On February 16, 2017, the U.S. Department of Health and Human Services’ Office for Civil Rights (“OCR”) entered into a resolution agreement with Memorial Healthcare System (“Memorial”) that emphasized the importance of audit controls in preventing breaches of protected health information (“PHI”). The $5.5 million settlement with Memorial is the fourth enforcement action taken by OCR in 2017, and matches the largest civil monetary ever imposed against a single covered entity.

In April 2012, Memorial submitted a breach report to OCR indicating that it had suffered a breach involving impermissible access to PHI by employees. Memorial supplemented that report three months later, indicating that it had discovered additional impermissible access that resulted in a total of 115,000 affected patients. The PHI involved consisted of patients’ names, dates of birth and Social Security numbers. OCR investigated Memorial and found that the entity had committed several HIPAA violations by (1) impermissibly disclosing PHI in violation of the Privacy Rule, (2) failing to implement procedures to regularly review records of information system activity such as audit logs and (3) failing to implement policies and procedures to review and modify users’ access to PHI.

The resolution agreement requires Memorial to pay $5.5 million to OCR and enter into a Corrective Action Plan that obligates Memorial to:

  • conduct a risk analysis and implement a risk management plan;
  • revise its policies and procedures regarding information systems activity review and access establishment, modification and termination;
  • distribute the revised policies and procedures to its workforce members;
  • submit a plan to OCR to internally monitor its compliance with the Corrective Action Plan;
  • select and engage an independent third-party assessor to review the entity’s compliance with the Corrective Action Plan;
  • report any events of noncompliance with its HIPAA policies and procedures; and
  • submit annual compliance reports for a period of three years.

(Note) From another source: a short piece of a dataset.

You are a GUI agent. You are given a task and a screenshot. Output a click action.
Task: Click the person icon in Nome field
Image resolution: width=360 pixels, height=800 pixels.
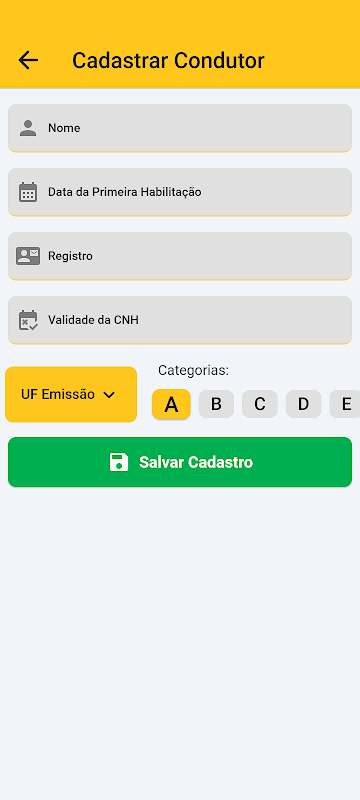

In announcing the settlement with Memorial, OCR Acting Director Robinsue Frohboese stated that “organizations must implement audit controls and review audit logs regularly. As this case shows, a lack of access controls and regular review of audit logs helps hackers or malevolent insiders to cover their electronic tracks, making it difficult for covered entities and business associates to not only recover from breaches, but to prevent them before they happen.”

In connection with the Memorial settlement, OCR also linked to its recent guidance on audit trails. The guidance discusses three types of audit trails: (1) application audit trails, (2) system-level audit trails and (3) user audit trails, and encourages covered entities and business associates to “consider which audit tools may best help them with reducing non-useful information contained in audit records, as well as with extracting useful information.”